Population development
year | Residents |
---|---|
1897 | 3,820 |
1939 | 7,072 |
1959 | 13,778 |
1970 | 13,024 |
1979 | 13,866 |
1989 | 15,470 |
2002 | 15,565 |
2010 | 15,364 |
Note: census data
Culture and sights
A number of buildings from the late 18th and 19th centuries have been preserved in Susun, including parts of the mint and the copper smelter (partly in ruins), two school buildings and an administration building. In place of the ruins of the Church of the Assumption ( Вознесенская церковь / Voznesenskaja zerkow ), which was blown up in the 1930s , a new church was completed in 2005.

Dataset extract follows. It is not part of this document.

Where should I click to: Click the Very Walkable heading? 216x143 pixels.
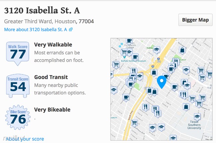pos(53,45)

Since 1967 there has been a local history museum in the former administration building of the Kupferhütte, in which, among other things, parts of a steam turbine can be seen, which the inventor P. Salessow, who worked at the Susun plant, constructed in 1806. As in the Novosibirsk State Art Museum, the museum also houses a number of icons from the Susun Icon Workshop. This existed from the end of the 18th to the beginning of the 20th century and established its own style of icon painting, the “Susun School” with painters such as Ivan Krestjanikow (1858–1941).
Economy and Infrastructure
In Susun there are forestry, light and food industries.
In 1962, with the opening of the Central Siberian Railway from Omsk via Karassuk to the Srednesibirskaya station on the Novosibirsk – Barnaul line (route kilometer 668 from Omsk) , Susun received a railway connection. Road link is in the about 80 kilometers away Cherepanovo on the highway M52 (Nowosibirsk- Novoaltaysk at Barnaul- Bijsk - Mongolian limit).
Individual evidence
- ↑ a b Itogi Vserossijskoj perepisi naselenija 2010 goda. Tom 1. Čislennostʹ i razmeščenie naselenija (Results of the All-Russian Census 2010. Volume 1. Number and distribution of the population). Tables 5 , pp. 12-209; 11 , pp. 312–979 (download from the website of the Federal Service for State Statistics of the Russian Federation)
- ↑ Nikolai V. Latkin: Susunski zavod . In: Энциклопедический словарь Брокгауза и Ефрона - Enziklopeditscheski slowar Brokgausa i Jefrona . tape 32 [63]: Судоходные сборы – Таицы. Brockhaus-Efron, Saint Petersburg 1901, p. 26 (Russian, full text [ Wikisource ] PDF ).